Summary reference table
| Vehicle type | Operation | Typical L/100km | Typical L/hr |
|---|---|---|---|
| Passenger car | Highway | 8–12 | 8–12 |
| Passenger car | Urban | 10–14 | 3–7 |
| 4WD / SUV | On-road | 10–14 | 8–14 |
| 4WD / SUV | Off-road | 14–22+ | 4–8 |
| Ute / light commercial | On-road | 10–13 | 7–13 |
| Ute / light commercial | Off-road | 14–22+ | 4–8 |
| Medium rigid truck | Urban/regional | 18–28 | 6–22 |
| Heavy rigid truck | On-road | 25–40 | 15–32 |
| Heavy rigid truck | Off-road | 35–60+ | 12–25 |
| Articulated truck | On-road (mixed) | 45–55 | 27–44 |
| Articulated truck | Off-road / unsealed | 70–100+ | 28–55 |
How to determine your specific rates
The reference figures in this guide are a starting point. The ATO expects businesses to use fuel consumption rates that are fair and reasonable for their specific circumstances. You can use any appropriate, reliable method to establish your rates, provided you keep documentary evidence to support that the rate is reasonable and applicable to your vehicles.

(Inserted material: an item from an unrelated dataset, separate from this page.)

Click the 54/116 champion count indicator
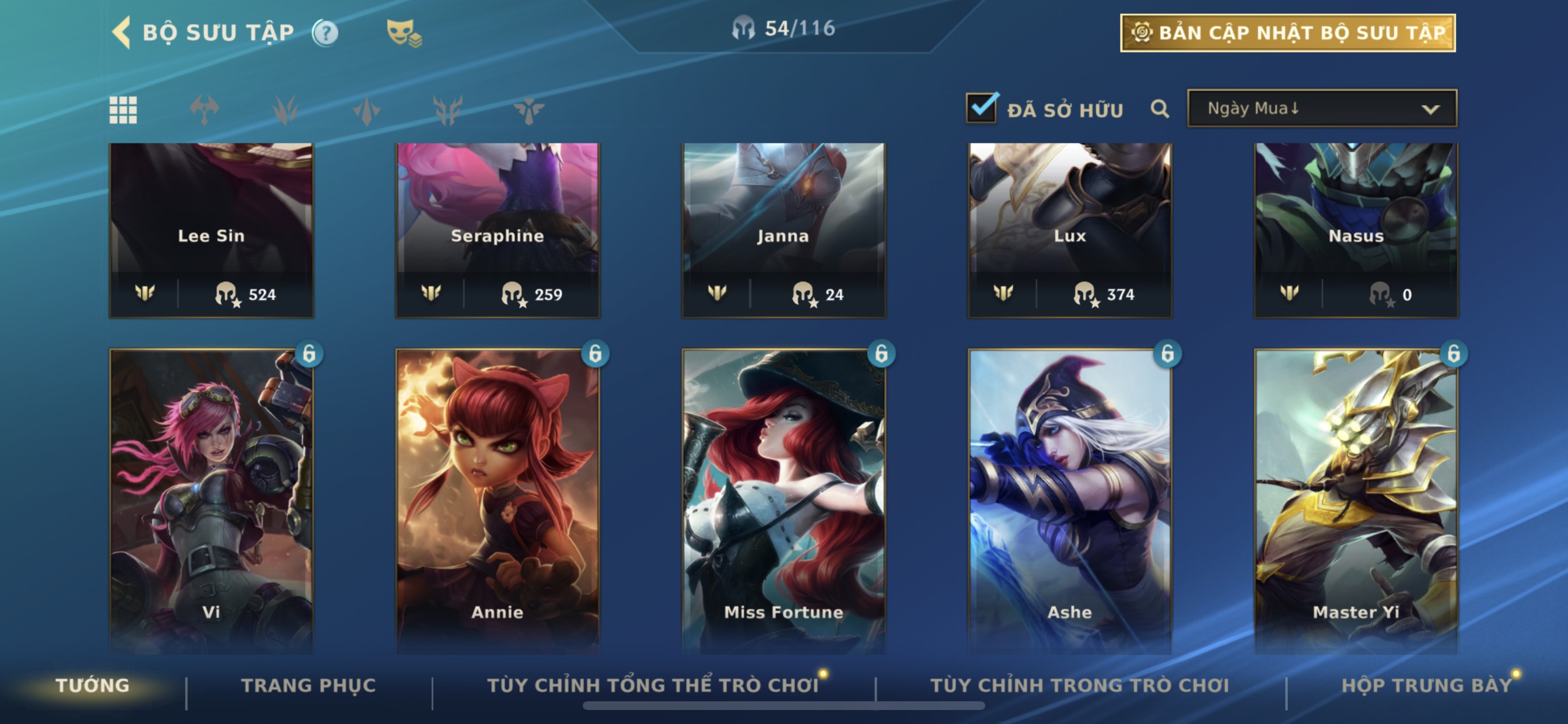 pyautogui.click(x=783, y=28)
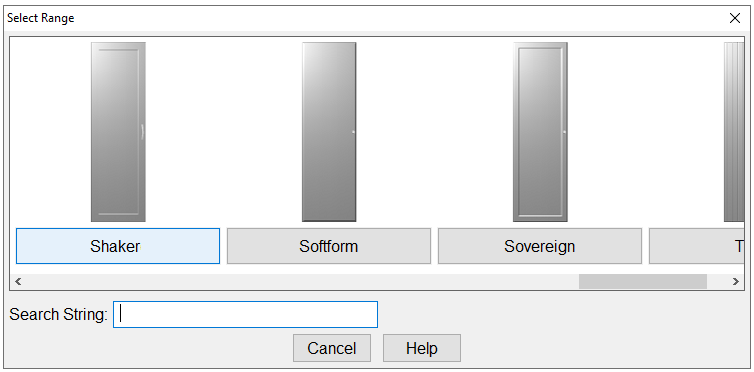The height and width of the screenshot is (372, 754).
Task: Click the cut-off range button starting with T
Action: coord(696,246)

Live fuel consumption testing
The ATO explicitly endorses live testing as an acceptable method. The general approach is:
- Fill the vehicle's tank to a known level (or record a dipstick measurement).
- Operate the vehicle under normal conditions for a representative period or distance.
- Refuel (or take another dipstick reading) to determine exactly how much fuel was consumed.
- Divide total consumption by distance or operating hours to derive L/100km or L/hr.
The ATO notes that testing must account for variables that affect consumption including vehicle age and model, GVM, driver behaviour, terrain, climatic conditions, travel distance, and the type of activity performed. Retain records of the test conditions and results.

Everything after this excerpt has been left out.